Last week I wrote about “The Columbo Strategy”: rather than maximizing the differences between Christians and non-Christians, we need to find our common threads, then tug at them. Please keep in mind this is a strategy for effective conversations with non-Christians, it’s not a strategy for thinking through our own worldview. I have no real interest in cozying up to secular elites just to be in their good graces. My interest is in translating the gospel, full stop. I think when folks have a hard time understanding this, it says more about how little we evangelicals care - as a whole - about the well-being of our neighbors. I have no doubt that if Paul were to articulate his ministry strategy today, several loud evangelicals would accuse him of trying to placate the liberals:
To the Jews I became like a Jew, to win the Jews. To those under the law I became like one under the law (though I myself am not under the law), so as to win those under the law. To those not having the law I became like one not having the law (though I am not free from God’s law but am under Christ’s law), so as to win those not having the law. To the weak I became weak, to win the weak. I have become all things to all people so that by all possible means I might save some. 1 Corinthians 9:20-22
“Look at Paul, trying to curry favor from the libs,” they’d say.

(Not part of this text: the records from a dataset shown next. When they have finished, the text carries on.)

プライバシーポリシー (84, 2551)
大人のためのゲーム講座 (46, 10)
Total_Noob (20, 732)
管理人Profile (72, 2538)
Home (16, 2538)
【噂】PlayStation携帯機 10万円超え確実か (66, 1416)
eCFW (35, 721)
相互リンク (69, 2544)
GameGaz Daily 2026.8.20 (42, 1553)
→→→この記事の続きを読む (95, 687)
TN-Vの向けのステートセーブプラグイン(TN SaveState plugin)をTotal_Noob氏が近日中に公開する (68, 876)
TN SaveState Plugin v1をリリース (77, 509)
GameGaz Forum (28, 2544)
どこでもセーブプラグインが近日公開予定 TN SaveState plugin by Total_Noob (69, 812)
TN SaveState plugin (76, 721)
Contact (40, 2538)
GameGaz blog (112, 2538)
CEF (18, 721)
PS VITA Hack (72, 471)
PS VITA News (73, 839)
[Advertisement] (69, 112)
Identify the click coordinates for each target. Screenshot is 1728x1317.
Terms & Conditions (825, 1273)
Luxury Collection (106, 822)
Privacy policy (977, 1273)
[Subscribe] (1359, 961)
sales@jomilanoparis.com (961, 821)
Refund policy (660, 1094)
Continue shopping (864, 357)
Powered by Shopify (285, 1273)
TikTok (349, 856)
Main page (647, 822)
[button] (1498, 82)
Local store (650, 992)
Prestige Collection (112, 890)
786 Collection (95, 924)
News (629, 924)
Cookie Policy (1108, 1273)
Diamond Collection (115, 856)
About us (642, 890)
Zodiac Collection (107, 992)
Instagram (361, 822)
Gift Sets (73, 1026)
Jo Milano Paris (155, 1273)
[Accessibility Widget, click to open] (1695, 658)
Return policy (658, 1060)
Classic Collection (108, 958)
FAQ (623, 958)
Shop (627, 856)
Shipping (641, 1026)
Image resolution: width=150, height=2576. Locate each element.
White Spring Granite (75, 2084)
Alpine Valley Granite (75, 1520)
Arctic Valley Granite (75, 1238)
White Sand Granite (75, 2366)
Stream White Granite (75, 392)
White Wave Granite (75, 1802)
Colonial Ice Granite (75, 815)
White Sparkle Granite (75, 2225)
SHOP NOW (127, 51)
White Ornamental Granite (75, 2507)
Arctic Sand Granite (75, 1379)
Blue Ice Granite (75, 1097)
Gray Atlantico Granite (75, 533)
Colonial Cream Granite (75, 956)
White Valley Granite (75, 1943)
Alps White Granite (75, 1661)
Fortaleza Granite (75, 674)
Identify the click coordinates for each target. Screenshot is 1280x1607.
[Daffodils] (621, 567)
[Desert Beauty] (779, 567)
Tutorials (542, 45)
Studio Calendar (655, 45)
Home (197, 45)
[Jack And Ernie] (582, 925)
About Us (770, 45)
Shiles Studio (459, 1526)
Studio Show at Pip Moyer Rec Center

And to that, I think Paul would say, “Say what you want. If you can’t possibly conceive of knowing Christ in such a way that you deeply want your neighbors to know him, perhaps you should ask how well you really do know Jesus.”
Okay, enough with my phantom interlocutors. I spend too much time with them. This is why I put a picture of them at my work desk:
You, dear readers, are all nice people who would never say such things. So let me get to the practical stuff.
What are some practical ways we might apply the Columbo strategy (at least the way I articulate it. Some of you have pointed out that this is a tired metaphor, used by RC Sproul and others. I like Sproul a lot, but my strategy is actually miles apart from Sproul’s own. He’s more combative/interrogative. I’m trying to be more subversive.)?
The first step is learning what our secular neighbors care about. Learn their story. Learn their values. Learn what makes them angry. Learn what makes them sad. Learn about why they’re lonely, because they are. Also learn what stories they pay attention to. Are they newspaper junkies? Read along. Film goers? Grab a ticket. NPR nerds? Tune in.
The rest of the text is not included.